CS 426 - HW4

Due: Friday, Nov 14

In lecture, we noticed that the tree that appears on transparency #19 could not have been produced by the UPGMA algorithm because it does not satisfy the ultrametric property.
1. Determine the correct UPGMA tree. The UPGMA algorithm appears on transparency #16; note that each new node is at height (measured from the leaves) d(C_i,C_j)/2.
2. Find a phylogenetic tree program based on UPGMA. Run the program using the data from the table on transparency #18. Turn in the part of the program output that includes the resulting tree.

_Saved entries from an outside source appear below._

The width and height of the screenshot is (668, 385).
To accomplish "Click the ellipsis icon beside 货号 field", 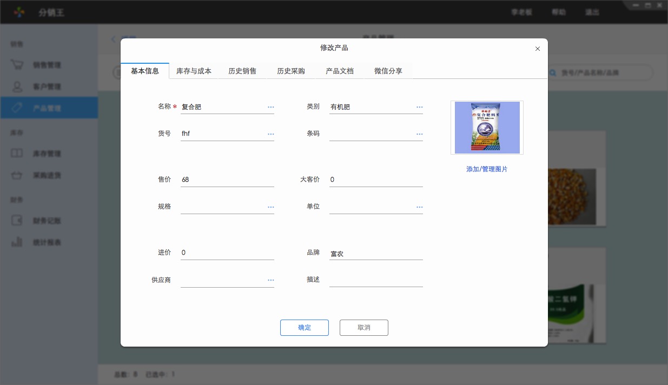I will click(x=270, y=134).
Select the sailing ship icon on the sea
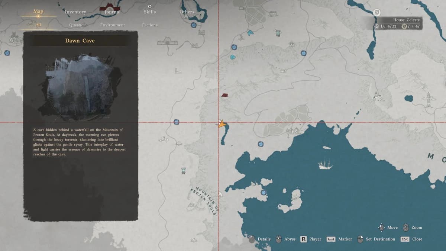This screenshot has width=446, height=251. [325, 164]
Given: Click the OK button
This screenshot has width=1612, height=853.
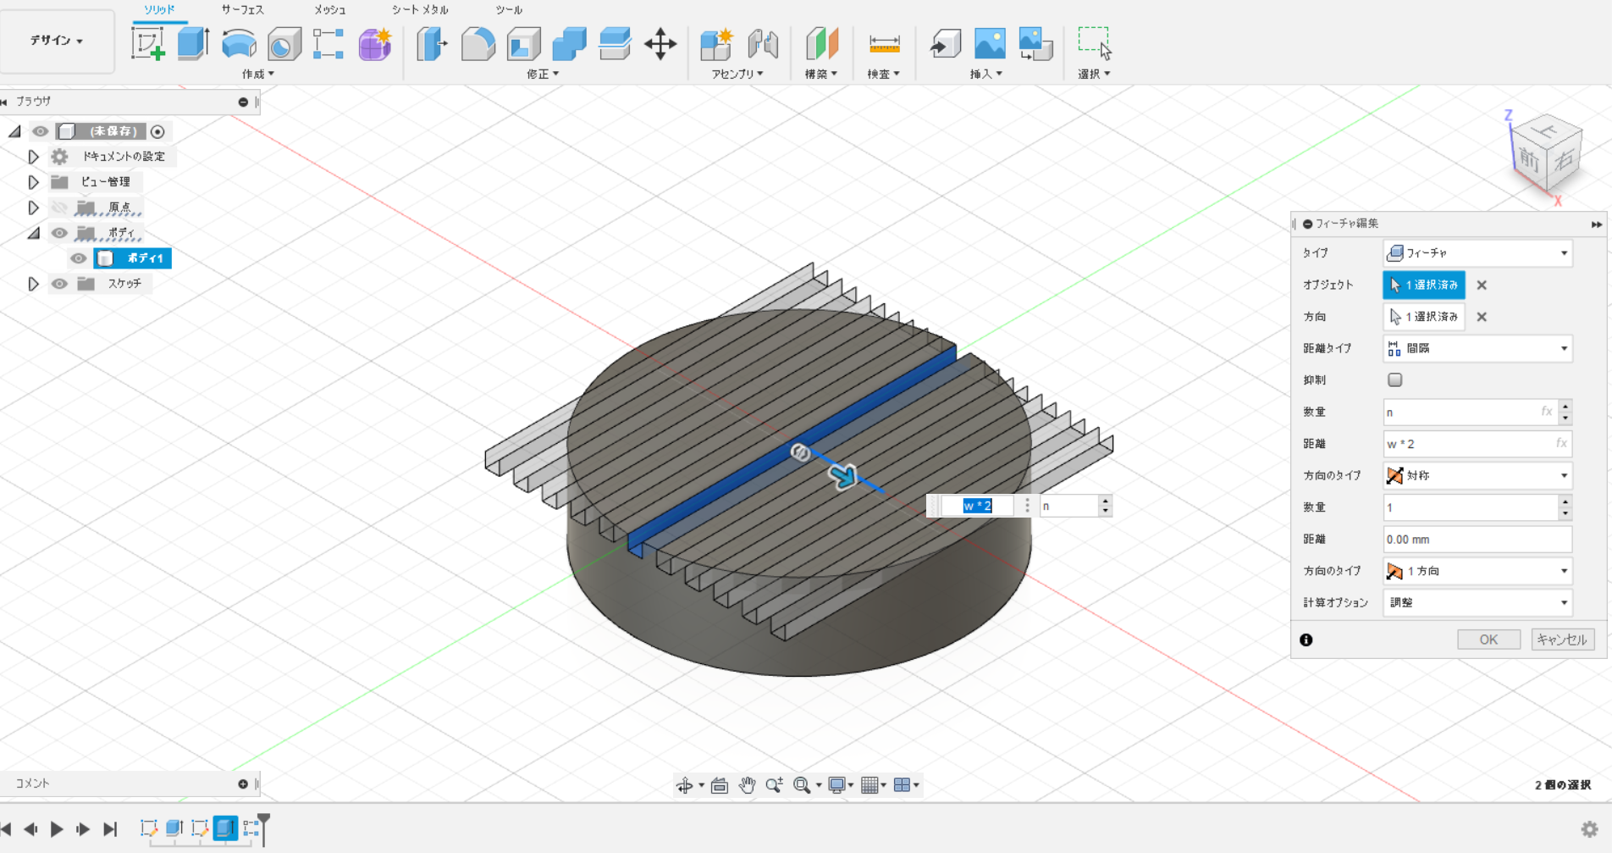Looking at the screenshot, I should point(1488,640).
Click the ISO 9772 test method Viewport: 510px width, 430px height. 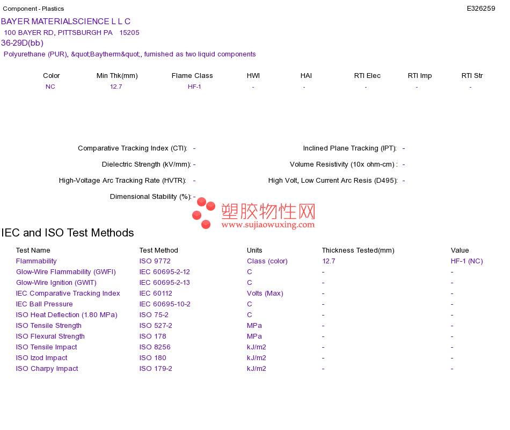coord(155,261)
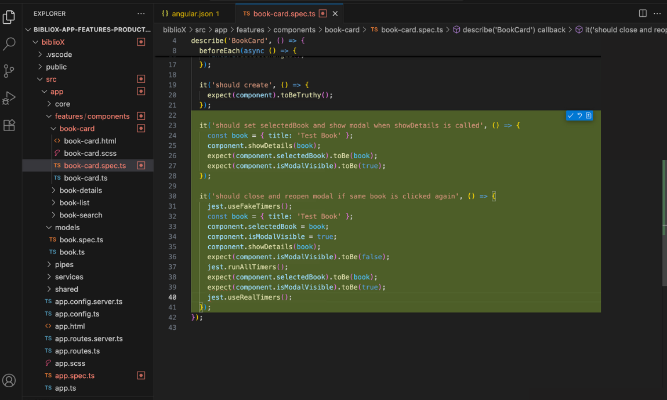
Task: Open the Run and Debug view
Action: [9, 97]
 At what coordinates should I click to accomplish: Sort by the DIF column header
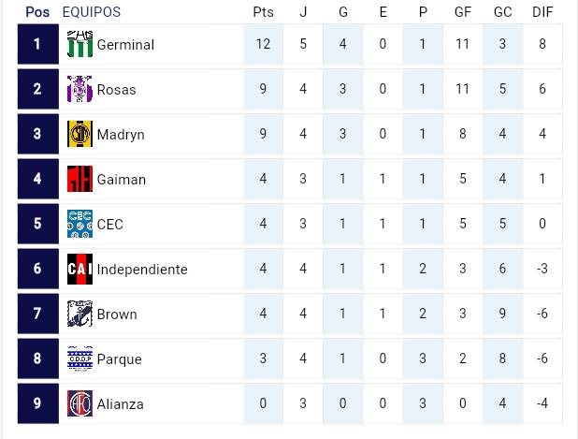pos(542,12)
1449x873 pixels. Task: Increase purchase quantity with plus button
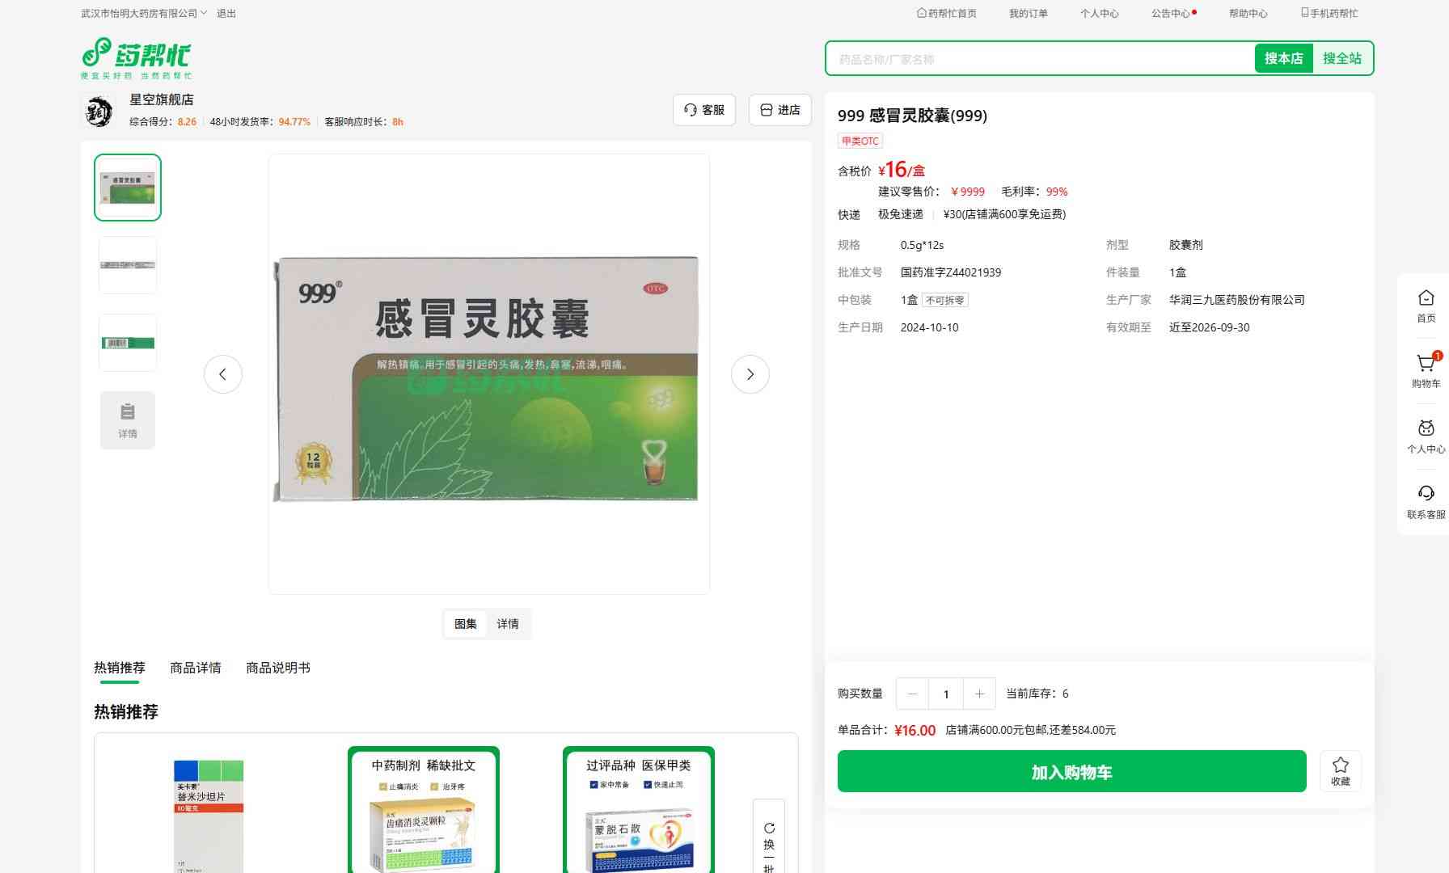coord(979,694)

  [PHYLIP is one package that includes the UPGMA algorithm, but you can use a different program if you want. There is a PHYLIP web server (http://bioweb.pasteur.fr/intro-uk.html) set up by the Institut Pasteur in Paris. The online documentation includes example input. Make sure your input looks like the example (including spacing) --- PHYLIP is picky about its input format.]
3. Find a phylogenetic tree program based on Neighbor Joining. Run the program using the data from the table on transparency #18. Turn in the part of the program output that includes the resulting tree. [You can use PHYLIP or some other program.]

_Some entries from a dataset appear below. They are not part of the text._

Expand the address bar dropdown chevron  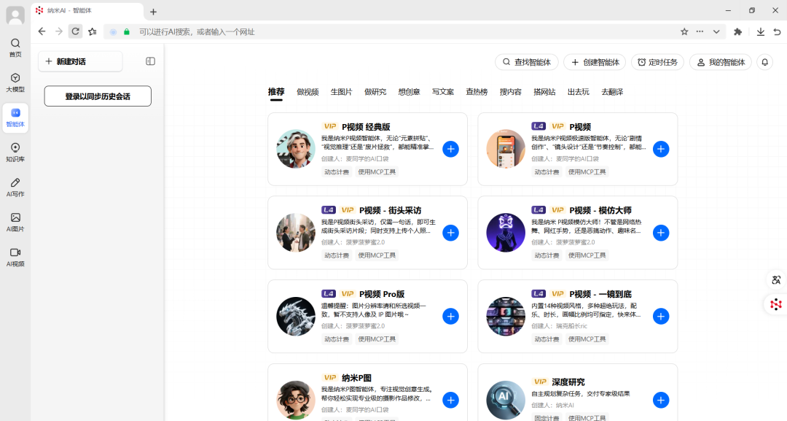(x=716, y=31)
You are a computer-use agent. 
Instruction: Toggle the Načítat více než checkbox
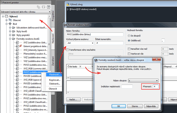(x=129, y=49)
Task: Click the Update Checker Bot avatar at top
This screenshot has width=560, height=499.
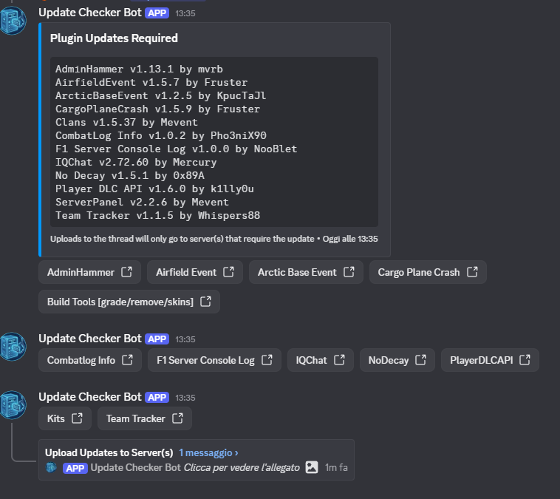Action: tap(13, 21)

4. The tree produced in (c) doesn't look the same as the tree (on transparency #18) that was used to derive the distance table. Is it really the same? Explain.
Use the Swiss-Prot Protein Knowledgebase to find sequences for the following proteins: MYG_BOVIN, MYG_CHICK, MYG_HORSE, MYG_HUMAN, MYG_LYCPI, MYG_MOUSE, MYG_PIG, MYG_RABIT. These are myoglobins from cow, chicken, horse, human, wild dog, mouse, pig, and rabbit, respectively. (You can do a search for myoglobin and then checkmark each of the listed proteins.)
1. Run ClustalW to align the protein sequences; this is one of the "Result Options" that you can use once you have selected the proteins. Turn in the alignment output.
2. By default in PHYLIP.protpars (protein parsimony), the resulting trees are drawn as if the first protein in the input is an outgroup. Of these species, which one would make the most sense to use as an outgroup?
3. Use the program protpars from Phylip to produce the most parsimonious tree (or trees) using the first 60 amino acids for each of the above proteins. Make sure your input looks like the example in the online documentation (including spacing) --- PHYLIP is picky about its input format. Turn in the outfile (the part that includes the tree pictures).
4. According to these results, which species are most closely related to humans?
After you have run ClustalW (2a, above), you can use DistmatP in the "Result Options" to convert your alignment into a distance matrix.
1. Turn in the distance matrix.
2. Use the distance matrix to run a phylogenetic tree program based on Neighbor Joining (you can use PHYLIP or some other program; you may have to retype the distance matrix). Turn in the resulting tree.
3. Discuss how this tree compares with the tree(s) produced by parsimony.
The following Markov model was designed to generate sequences in the helical conformation.
We assume two types of residues alpha (helix) and beta (something else). An alpha helix is defined as a sequence of all alpha amino acids. The parameters of the model are as follows:
- If the previous residue was not alpha, then there is a probability 0.3 that the next residue will be alpha.
- If the previous residue was alpha then the probability of the next residue to be alpha is 0.7 (this is sometimes called cooperativity effect in secondary structure formation).
- The zero state (opening amino acids) has alpha and beta residues with equal probabilities.
Write a program that generates sequences consistent with the above model and computes 100 sequences of length 100 consistent with the above model. In your report includes the program and the average length of observed continuous helices.